New temporary travel ban comes as Sessions reveals 300 refugees under current investigation

President Donald Trump on Monday issued his long-anticipated revised temporary travel ban, which removes Iraq for the list of nations whose citizens face restrictions on entry into the United States.

The new order makes clear the restrictions do not apply to lawful permanent residents of the United States and also exempts people who currently have valid visas to travel to America.

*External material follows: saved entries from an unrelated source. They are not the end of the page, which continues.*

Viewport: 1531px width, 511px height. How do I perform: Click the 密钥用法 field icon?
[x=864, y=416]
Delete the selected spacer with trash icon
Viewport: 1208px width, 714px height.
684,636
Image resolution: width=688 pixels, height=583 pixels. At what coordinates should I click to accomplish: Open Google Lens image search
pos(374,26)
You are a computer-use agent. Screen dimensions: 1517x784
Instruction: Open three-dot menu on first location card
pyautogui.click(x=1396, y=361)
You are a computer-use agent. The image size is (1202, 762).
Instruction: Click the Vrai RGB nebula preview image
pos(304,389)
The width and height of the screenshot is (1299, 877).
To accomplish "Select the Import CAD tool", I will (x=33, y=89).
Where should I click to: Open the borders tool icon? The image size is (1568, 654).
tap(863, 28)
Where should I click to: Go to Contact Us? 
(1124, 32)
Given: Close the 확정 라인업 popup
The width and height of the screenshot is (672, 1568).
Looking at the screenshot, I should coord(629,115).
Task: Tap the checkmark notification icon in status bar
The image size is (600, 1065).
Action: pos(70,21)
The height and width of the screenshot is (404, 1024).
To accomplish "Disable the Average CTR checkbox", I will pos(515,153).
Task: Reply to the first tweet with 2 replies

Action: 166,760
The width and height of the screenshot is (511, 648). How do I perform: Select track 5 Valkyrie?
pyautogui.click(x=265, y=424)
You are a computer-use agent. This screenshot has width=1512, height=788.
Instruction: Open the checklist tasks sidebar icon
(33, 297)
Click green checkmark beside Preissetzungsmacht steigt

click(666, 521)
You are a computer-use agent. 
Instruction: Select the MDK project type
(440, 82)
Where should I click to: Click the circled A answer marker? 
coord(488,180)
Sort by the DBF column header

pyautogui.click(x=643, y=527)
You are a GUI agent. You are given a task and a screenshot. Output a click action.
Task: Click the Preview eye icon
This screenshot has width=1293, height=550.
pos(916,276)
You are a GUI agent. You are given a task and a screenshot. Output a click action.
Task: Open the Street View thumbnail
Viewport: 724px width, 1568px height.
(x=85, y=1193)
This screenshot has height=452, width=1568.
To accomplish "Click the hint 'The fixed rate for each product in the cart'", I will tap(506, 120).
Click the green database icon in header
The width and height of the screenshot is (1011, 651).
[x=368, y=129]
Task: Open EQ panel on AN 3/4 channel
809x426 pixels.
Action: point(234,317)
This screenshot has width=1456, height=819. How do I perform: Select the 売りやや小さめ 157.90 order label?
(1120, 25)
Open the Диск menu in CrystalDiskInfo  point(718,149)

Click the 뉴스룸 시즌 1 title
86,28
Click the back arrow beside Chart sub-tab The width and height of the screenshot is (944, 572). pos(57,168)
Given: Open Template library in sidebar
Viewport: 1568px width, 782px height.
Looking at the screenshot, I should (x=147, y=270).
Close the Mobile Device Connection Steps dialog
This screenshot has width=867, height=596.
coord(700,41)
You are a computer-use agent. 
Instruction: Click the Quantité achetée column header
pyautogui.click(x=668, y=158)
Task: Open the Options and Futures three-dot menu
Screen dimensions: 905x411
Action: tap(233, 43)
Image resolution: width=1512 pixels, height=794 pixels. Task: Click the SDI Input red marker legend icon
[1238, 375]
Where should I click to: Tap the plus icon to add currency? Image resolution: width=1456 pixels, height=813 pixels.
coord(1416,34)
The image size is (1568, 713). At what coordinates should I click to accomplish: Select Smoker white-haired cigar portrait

In addition, the order gives consular authorities the power to make exceptions on a case-by-case basis for travelers who would face hardship by being blocked from coming to the country.

“As threats to our security continue to evolve and change, common sense dictates that we continually re-evaluate and re-assess the systems that we rely upon to protect our country.”

“As threats to our security continue to evolve and change, common sense dictates that we continually re-evaluate and re-assess the systems that we rely upon to protect our country,” Secretary of State Rex Tillerson told reporters. “While no system can remain completely infallible, the American people can have high confidence we are identifying ways to improve the vetting process ad thus keep terrorists from entering our country.”

Counterterrorism experts said they believe the new order will accomplish many of the goals of the original one.

“That makes sense,” said Kyle Shideler, director of threat information at the Washington-based Center for Security Policy. “As far as I know, they still support the basic message of the original EO.”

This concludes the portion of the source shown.